On sent que le coup est rude. Quand les événements du 7-Octobre sont survenus « tout le monde pensait que ça allait être une histoire de trois semaines. Un mois à tout casser. Finalement les mois s’égrènent et on ne voit pas quand il y aura une reprise. C’est à en perdre espoir. J’ai découvert la force du soutien entre confrères. Avec quelques guides de la région de Haïfa, nous nous sommes épaulés, souvent retrouvés autour d’un café ou d’une marche en bord de mer. Ces instants de fraternité ont été essentiels pour ne pas sombrer dans l’isolement ou le découragement. Mais vivre dans l’incertitude, devoir calculer chaque achat, renoncer à offrir une glace en bord de mer à ses enfants tout cela pese lourd. »

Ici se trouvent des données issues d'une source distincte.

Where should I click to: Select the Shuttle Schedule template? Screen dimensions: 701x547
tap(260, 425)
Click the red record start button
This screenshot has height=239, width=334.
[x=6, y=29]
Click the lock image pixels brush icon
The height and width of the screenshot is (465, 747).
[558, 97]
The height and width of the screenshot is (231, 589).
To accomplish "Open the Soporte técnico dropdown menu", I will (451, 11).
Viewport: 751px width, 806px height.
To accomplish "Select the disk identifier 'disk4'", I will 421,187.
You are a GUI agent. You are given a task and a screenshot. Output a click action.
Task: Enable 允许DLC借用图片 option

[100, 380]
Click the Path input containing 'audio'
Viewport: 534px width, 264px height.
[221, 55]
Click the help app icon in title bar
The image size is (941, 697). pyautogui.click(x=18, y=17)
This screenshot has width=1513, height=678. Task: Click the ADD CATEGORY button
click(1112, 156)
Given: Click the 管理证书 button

Malgré les conséquences économiques, ce qui manque le plus n’est pas l’argent : « C’est le contact humain, bien sûr! Être guide, c’est être en relation constante avec des personnes venues du monde entier. Chaque semaine, c’est une cinquantaine de regards, de questions, de pas qui avancent sur les traces de l’Évangile. C’est transmettre, éclairer, faire vivre une expérience de foi et de « En février 2025, j’ai eu la chance de guider mon premier groupe depuis octobre 2023. Pour être honnête, j’ai eu l’impression… de partir en vancances! C’est dire combien le terrain me manque. »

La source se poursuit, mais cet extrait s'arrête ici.